Exame médico deve ser renovado a cada seis meses, em São Paulo


O prazo da nova norma pode servir de parâmetro para todos os clubes, diz Consultoria Sindi-Clube

Os departamentos médicos dos clubes devem ficar atentos às constantes alterações e inclusões que são feitas na legislação que regula a prática de esportes nos clubes.

A Consultoria Sindi-Clube faz abaixo um resumo das modificações realizadas, sendo que a última afeta os clubes da capital.

Recente lei do município de São Paulo (15.527 de 14 de fevereiro) determina que os clubes são obrigados a exigir a renovação a cada seis meses do exame médico dos associados.

O atestado médico precisa autorizar a prática da modalidade esportiva que o interessado quer praticar. A inobservância da determinação caracteriza infração com multa prevista no código sanitário do município.

“Essa lei também estabelece que os menores de idade têm que apresentar, além do exame médico, a autorização de seus pais ou responsáveis. Lembramos também que os menores de 12 a 16 anos são obrigados a estar acompanhados dos pais para a prática de atividades físicas e que os de 16 a 18 anos necessitam de autorização dos responsáveis”, diz o consultor jurídico do Sindi-Clube, Valter Piccino.

Prazo recomendado 

Para Piccino, o prazo de validade de seis meses recomendado pela lei paulistana pode ser seguido pelos demais do Estado.

“O Conselho Regional de Medicina impede que seja colocada a validade no atestado médico. Para que seja adotado, o clube deve fazer constar o prazo da validade do exame no regimento da associação. Para ter mais segurança e se precaver, o clube pode estender a obrigatoriedade do exame médico também para os atletas eventuais, para atividades físicas organizadas ou não”, afirma.

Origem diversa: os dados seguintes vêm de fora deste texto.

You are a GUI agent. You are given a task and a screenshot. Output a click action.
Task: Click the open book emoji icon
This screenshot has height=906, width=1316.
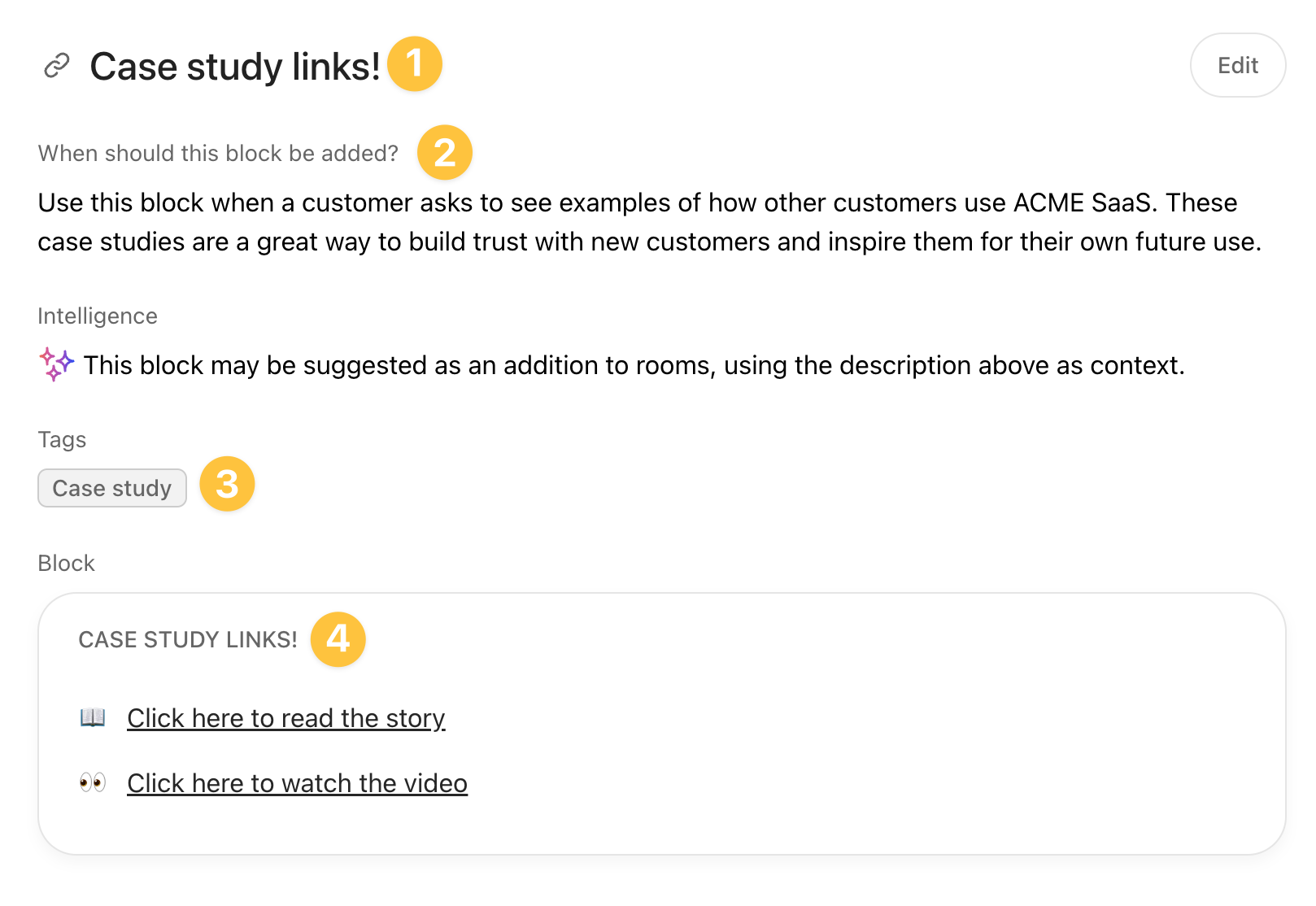pos(93,717)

O consultor observa que essa medida, mesmo para aqueles que praticam atividade física espontânea, representará uma importante ação de conscientização no sentido de preservar a saúde do associado e a responsabilidade civil do clube.

“No caso de um infortúnio, morte de alguém durante prática de esportes no clube, o seguro não irá cobrir as despesas decorrentes se não for apresentado o atestado médico regularizado e o dirigente poderá até responder penalmente por isso. A lei paulistana reforça a recomendação sempre feita pela Consultoria Sindi-Clube de se adotar seis meses como prazo para a renovação dos exames médicos”, diz Piccino.

Lei federal 

O consultor também chama a atenção dos clubes que possuem equipes esportivas: fiquem atentos à lei federal 12.346, que alterou a lei 9.615/98, de forma a obrigar a realização de exames periódicos para avaliar a saúde dos atletas e prever a presença de equipes de atendimento de emergências médicas em competições profissionais.

“Os clubes que mantêm times de competição, profissionais ou não, não podem deixar de ter os laudos que atestam que os atletas passam por avaliação médica em intervalos regulares”, diz Piccino.

O consultor também alerta para o outro artigo da lei, que obriga os clubes a disponibilizarem equipes de emergência em eventos esportivos profissionais.

“O descumprimento de qualquer uma dessas normas faz com que a responsabilidade civil recaia na pessoa do dirigente, o que poderá configurar ato de má gestão”, avisa.